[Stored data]
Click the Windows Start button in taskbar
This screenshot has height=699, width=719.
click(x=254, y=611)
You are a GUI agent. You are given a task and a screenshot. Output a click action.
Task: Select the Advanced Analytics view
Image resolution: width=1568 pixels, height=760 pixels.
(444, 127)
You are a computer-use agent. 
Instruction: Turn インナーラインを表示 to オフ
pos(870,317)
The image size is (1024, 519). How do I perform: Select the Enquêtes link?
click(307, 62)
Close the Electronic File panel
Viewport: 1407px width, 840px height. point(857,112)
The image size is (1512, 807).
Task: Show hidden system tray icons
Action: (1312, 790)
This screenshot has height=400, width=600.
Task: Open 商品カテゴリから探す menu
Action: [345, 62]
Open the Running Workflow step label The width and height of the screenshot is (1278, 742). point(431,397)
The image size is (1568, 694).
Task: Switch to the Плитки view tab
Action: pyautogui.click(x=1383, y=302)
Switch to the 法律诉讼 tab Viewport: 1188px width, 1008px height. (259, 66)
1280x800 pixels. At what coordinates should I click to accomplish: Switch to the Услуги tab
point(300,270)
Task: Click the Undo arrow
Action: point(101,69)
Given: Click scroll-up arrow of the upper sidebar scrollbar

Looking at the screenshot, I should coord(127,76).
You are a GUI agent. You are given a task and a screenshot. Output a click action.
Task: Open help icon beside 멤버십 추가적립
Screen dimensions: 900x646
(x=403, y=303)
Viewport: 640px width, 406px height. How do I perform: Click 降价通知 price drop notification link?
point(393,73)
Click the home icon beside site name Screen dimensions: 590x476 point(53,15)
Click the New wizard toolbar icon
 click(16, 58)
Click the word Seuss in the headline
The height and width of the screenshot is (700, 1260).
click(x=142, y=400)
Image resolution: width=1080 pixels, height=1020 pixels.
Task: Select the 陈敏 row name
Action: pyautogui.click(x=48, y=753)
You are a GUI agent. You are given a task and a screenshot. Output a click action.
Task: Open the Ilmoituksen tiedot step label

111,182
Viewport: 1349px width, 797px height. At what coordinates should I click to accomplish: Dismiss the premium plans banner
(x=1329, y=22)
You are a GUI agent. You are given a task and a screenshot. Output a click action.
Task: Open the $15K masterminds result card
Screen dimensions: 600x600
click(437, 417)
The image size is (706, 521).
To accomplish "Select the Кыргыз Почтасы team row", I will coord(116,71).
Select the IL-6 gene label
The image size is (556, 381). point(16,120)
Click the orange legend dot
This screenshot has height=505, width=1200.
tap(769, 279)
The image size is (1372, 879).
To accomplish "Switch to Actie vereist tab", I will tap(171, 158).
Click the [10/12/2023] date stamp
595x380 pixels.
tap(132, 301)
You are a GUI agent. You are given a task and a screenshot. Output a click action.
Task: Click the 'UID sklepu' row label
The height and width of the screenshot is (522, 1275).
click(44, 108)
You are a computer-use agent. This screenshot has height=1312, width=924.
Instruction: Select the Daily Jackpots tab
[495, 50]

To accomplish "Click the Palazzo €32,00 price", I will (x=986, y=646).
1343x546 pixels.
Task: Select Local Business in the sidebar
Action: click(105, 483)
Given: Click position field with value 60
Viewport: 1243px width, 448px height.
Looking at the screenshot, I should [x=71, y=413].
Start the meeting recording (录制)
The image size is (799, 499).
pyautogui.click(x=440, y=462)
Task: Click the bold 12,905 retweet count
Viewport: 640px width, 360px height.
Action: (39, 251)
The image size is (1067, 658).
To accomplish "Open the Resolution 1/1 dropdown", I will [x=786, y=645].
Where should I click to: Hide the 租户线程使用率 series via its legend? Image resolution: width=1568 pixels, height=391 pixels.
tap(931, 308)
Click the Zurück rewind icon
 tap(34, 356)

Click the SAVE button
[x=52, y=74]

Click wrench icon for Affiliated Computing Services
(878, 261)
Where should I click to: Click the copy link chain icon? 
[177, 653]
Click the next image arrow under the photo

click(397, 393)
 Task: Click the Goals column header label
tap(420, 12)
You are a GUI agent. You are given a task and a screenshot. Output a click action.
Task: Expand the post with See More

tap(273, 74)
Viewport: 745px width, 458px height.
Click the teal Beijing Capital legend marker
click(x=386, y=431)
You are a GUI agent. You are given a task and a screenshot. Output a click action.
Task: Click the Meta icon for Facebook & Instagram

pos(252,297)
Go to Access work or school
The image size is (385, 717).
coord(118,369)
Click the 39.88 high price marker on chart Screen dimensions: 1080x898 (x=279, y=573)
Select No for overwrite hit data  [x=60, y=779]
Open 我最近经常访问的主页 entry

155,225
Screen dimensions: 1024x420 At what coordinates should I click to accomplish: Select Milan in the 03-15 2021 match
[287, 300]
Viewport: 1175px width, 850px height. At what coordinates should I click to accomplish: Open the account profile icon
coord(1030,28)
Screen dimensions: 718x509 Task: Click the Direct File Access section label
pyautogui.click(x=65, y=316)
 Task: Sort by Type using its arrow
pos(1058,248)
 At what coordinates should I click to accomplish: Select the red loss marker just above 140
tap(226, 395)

■ Directions: Identify how many lines in the entries above include the string "Start", then state that number alone.

■ Written reply: 2